> _Task objective_:
Rewrite the records below, replacing "screenshot" with "screen capture" and leaving everything else unchanged.

[Raw records]
--- --- ---

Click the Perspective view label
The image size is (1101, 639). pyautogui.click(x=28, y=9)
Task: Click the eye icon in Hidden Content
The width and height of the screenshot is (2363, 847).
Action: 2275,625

--- --- ---

> _Task output_:
Click the Perspective view label
The image size is (1101, 639). pyautogui.click(x=28, y=9)
Task: Click the eye icon in Hidden Content
The width and height of the screen capture is (2363, 847).
Action: 2275,625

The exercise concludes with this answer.